5 janvier 2019

Grand débat national : la démocratie participative doit respecter le dyptique « formation-information »


Les citoyens dans l'hôtel de ville de Louviers en 1977.©Jean-Charles Houel
Le Conseil économique, social et environnemental a lancé, à la fin de l’année passée, une consultation ouverte à tous et toutes afin de connaître les revendications des Français, qu’ils soient gilets jaunes ou sans gilets. Cet appel au peuple a été l’occasion d’une manipulation qui fait craindre les pires conclusions en cas de prise en compte (un jour ?) des pétitions sur Internet. Devinez quel sujet est jugé prioritaire par des internautes ayant répondu aux sollicitations du CESE ? Je vous le donne en mille : L’abrogation de la loi Taubira sur le mariage pour tous. Alors que les gilets jaunes n’ont à aucun moment, remis en cause cette loi, on découvre avec effarement que cette loi progressiste, égalitaire, est toujours contestée par les divers mouvements radicaux liés à l’intégrisme catholique dont « la manif pour tous » qui n’est en réalité qu’une manif pour quelques uns. Les suppôts de la manif pour tous continuent d’occuper les réseaux sociaux d’où le résultat enregistré par le CESE.

Cela montre, tout simplement, qu’ouvrir le robinet des doléances, sans cadres, sans précautions légales, pourrait aboutir à l’adoption de textes issus de minorités agissantes susceptibles d’influencer et de dominer une majorité silencieuse ou indifférente. Il existe, historiquement, en France des mouvements ou partis dont l’agitprop est le principal mode d’intervention publique. Joindre l’agitation collective à la propagande individuelle, c’est une méthode que les communistes soviétiques ont longtemps utilisée avec la conclusion que l’on sait. Il en va ainsi dans tous les pays totalitaires et dans les démocratures à l’œuvre à l’est de l’Europe. 
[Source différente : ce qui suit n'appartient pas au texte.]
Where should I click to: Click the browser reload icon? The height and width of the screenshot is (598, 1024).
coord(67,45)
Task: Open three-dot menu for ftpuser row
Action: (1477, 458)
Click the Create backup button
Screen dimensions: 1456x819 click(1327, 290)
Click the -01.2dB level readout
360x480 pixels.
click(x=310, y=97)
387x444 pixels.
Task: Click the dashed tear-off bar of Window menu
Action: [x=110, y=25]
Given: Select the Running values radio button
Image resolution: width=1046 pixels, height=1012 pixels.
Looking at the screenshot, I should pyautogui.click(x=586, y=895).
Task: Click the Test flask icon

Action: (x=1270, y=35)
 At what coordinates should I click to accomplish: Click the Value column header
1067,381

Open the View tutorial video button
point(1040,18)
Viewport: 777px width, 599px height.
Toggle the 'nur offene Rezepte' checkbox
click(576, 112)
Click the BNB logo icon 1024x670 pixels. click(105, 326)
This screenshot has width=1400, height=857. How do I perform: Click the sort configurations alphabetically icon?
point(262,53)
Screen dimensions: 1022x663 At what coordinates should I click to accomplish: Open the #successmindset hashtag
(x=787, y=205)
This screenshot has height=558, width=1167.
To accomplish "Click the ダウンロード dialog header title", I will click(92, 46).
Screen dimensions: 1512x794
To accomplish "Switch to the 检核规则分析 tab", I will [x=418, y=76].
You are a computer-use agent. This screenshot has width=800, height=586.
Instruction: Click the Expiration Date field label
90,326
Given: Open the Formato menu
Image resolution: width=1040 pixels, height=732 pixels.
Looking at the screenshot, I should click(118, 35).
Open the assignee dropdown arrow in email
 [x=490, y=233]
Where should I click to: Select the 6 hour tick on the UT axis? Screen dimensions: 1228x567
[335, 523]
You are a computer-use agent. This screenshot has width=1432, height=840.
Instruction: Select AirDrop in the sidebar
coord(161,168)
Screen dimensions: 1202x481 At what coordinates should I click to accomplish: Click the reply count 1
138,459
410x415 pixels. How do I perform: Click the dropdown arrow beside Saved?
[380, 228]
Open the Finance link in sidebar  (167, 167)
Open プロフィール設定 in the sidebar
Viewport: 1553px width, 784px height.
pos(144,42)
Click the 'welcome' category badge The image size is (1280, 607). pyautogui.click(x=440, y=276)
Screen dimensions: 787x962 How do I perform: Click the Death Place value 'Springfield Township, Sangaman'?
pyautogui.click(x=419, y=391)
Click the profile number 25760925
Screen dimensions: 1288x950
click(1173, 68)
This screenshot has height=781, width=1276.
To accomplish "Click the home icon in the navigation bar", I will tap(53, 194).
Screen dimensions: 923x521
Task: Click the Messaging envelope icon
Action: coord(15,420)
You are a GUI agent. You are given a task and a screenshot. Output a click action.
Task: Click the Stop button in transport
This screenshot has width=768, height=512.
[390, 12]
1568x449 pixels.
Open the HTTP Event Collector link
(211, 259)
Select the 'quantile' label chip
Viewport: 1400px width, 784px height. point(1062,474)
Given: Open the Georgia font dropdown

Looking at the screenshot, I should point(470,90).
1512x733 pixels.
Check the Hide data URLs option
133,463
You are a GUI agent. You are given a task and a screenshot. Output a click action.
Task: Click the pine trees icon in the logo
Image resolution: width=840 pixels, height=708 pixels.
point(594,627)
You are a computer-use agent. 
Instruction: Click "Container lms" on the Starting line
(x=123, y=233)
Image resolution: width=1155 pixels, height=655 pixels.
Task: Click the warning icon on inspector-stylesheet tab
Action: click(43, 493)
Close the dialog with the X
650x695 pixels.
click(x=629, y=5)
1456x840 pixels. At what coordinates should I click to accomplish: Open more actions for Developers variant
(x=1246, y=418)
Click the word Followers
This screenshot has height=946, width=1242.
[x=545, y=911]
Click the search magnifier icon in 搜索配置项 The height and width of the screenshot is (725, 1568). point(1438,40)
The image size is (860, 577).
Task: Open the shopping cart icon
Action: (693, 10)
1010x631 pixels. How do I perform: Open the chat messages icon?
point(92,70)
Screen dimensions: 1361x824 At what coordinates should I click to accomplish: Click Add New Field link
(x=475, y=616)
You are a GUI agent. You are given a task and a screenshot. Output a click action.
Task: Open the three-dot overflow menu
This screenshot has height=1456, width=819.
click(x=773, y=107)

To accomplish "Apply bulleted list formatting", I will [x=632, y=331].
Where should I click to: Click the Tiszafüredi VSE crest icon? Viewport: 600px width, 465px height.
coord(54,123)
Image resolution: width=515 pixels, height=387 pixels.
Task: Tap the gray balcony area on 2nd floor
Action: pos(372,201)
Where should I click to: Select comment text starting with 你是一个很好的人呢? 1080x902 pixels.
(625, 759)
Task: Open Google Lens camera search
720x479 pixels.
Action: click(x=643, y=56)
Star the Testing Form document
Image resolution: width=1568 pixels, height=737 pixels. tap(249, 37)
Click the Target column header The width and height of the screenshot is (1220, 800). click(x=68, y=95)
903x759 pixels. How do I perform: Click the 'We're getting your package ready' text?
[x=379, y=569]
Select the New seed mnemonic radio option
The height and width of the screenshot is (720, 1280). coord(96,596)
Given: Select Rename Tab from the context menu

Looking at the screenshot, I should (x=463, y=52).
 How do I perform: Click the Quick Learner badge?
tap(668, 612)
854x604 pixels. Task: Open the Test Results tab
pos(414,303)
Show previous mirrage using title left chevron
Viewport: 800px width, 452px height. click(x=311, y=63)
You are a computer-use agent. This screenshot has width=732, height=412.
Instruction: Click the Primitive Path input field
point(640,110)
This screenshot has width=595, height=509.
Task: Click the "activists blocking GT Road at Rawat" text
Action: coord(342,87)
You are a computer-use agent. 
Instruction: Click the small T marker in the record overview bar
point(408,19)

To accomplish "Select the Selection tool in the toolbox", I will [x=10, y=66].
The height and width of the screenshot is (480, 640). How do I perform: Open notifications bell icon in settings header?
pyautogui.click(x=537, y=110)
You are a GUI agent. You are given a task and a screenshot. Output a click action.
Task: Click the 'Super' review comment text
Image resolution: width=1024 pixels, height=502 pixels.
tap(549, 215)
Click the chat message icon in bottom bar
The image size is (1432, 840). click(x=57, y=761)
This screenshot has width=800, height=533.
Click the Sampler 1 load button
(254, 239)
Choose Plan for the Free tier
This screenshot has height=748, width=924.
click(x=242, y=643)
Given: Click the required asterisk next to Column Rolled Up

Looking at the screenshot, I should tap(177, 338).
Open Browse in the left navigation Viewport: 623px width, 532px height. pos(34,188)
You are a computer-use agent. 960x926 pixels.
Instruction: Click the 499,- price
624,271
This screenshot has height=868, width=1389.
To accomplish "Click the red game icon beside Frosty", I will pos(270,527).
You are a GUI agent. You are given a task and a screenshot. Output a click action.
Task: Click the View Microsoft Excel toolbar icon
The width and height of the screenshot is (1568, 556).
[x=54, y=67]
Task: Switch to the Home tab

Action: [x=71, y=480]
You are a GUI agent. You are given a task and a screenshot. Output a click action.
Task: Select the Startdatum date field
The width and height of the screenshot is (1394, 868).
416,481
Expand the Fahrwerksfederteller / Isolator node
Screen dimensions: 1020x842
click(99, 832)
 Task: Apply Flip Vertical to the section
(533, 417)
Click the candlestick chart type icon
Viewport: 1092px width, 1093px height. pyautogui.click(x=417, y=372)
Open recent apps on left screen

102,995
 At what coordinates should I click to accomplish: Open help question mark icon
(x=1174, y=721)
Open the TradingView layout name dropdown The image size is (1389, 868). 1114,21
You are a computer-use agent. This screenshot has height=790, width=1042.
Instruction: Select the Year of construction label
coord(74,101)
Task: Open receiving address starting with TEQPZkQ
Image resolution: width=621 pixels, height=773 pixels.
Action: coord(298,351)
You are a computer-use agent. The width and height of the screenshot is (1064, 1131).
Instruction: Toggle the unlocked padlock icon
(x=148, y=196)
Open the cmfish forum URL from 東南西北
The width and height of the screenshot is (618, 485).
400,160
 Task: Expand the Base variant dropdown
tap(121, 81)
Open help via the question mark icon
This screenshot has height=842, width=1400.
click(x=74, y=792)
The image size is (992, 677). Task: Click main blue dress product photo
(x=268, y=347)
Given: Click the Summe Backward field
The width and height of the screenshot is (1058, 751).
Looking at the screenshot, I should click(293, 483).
Ayant, par ailleurs, participé pendant longtemps aux commissions extramunicipales créées à Louviers (Eure) dans les années soixante-dix et quatre-vingt, je puis affirmer que le premier souci des citoyens alors présents le situait devant leur porte. C’est un lieu commun de constater que les soucis individuels priment toujours l’intérêt général et qu’il y a fort à craindre que le grand débat national proposé par le président de la République soit plutôt un grand déballage de frustrations, de jalousies et de vengeances diverses. Accordons quand même aux organisateurs le bénéfice du doute mais si j’en juge par la constatation citée plus haut, n’attendons pas trop des trois mois à venir.

Le mieux serait que des sujets soient proposés, des volontés exprimées, le tout enveloppé d’une information complète comprenant les projets, leur financement, leurs conséquences sur notre vie quotidienne, sur l’environnement, afin que la consultation nationale débouche sur de véritables interrogations et réflexions. Il est du rôle de l’exécutif de proposer son programme et, éventuellement, de vérifier que les Français sont toujours branchés dessus. La démocratie a besoin de respiration…pas d’asphyxie violente ou sournoise.

4 janvier 2019

Eric Drouet affirme qu'il n'a pas voté Le Pen : Qui peut le croire ?

Décidément, monsieur Eric Drouet occupe la une de l’actualité. Mais si, comme il l’affirme, il n’a pas voté pour Marine Le Pen aux deux tours de la dernière élection présidentielle, j’ai compté parmi ceux qui ont propagé une fausse nouvelle et c’est éminemment regrettable. Rappelons en deux mots qui est M. Drouet. Avant de devenir un homme fascinant pour Jean-Luc Mélenchon, il a été l’un des initiateurs du mouvement des gilets jaunes en novembre dernier et surtout un porte parole d’une partie des protestataires n’hésitant pas au passage à relayer des thèses complotistes du genre : « le pacte de Marrakech » ouvre la voie à « une immigration massive en France. La France s’est vendue, etc.etc. » Eric Drouet est donc un gilet jaune d’un genre particulier.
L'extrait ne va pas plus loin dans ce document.